◆ **EXERCISE**
Isolate every line in the records below with "from" in it.

[Collection entries]
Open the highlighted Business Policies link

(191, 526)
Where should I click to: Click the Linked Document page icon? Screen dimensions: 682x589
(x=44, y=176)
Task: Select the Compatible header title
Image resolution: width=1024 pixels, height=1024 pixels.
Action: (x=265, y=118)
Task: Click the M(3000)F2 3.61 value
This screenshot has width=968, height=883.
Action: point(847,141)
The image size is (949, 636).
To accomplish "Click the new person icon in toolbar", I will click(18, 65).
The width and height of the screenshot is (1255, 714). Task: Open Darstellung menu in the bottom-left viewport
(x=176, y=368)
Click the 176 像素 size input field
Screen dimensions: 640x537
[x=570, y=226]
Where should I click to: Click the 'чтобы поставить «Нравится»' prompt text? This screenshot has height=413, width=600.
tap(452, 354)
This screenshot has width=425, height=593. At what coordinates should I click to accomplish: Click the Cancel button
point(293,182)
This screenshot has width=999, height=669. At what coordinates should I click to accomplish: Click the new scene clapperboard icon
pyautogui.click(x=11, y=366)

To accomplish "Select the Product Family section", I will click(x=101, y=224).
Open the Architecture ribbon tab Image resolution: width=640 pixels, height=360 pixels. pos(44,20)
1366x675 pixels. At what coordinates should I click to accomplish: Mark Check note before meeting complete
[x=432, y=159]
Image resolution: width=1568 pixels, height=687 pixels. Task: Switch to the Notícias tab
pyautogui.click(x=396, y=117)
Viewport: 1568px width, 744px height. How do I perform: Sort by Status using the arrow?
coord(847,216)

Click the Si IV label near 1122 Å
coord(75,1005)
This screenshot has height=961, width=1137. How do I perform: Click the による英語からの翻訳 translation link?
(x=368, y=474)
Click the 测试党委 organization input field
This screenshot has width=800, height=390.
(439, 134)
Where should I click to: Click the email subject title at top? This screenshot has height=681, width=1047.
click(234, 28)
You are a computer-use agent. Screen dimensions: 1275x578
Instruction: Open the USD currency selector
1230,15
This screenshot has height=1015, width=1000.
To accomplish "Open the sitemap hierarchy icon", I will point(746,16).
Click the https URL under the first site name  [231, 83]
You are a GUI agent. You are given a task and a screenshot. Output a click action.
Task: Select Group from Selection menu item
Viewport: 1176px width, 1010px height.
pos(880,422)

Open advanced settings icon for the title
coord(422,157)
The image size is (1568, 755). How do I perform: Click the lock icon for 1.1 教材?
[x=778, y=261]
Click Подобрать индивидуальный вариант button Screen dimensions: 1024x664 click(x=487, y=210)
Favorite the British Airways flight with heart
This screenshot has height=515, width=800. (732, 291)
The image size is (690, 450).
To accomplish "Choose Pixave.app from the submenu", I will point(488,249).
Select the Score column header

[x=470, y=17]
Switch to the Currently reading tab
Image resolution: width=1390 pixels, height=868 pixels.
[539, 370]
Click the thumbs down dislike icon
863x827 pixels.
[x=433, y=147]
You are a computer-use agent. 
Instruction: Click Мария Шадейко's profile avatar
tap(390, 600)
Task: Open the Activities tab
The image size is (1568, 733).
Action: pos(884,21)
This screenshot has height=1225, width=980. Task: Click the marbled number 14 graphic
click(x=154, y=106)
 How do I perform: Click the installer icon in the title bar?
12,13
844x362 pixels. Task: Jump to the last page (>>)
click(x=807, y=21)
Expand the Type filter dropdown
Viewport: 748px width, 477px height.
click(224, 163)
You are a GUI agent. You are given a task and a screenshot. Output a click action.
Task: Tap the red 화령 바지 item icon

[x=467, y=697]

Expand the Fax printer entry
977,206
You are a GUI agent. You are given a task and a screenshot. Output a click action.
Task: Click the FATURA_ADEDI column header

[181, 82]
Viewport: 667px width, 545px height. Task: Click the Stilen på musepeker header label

◆ **ANSWER SPACE**
Task: Select Group from Selection menu item
To accomplish "Choose Pixave.app from the submenu", I will point(488,249).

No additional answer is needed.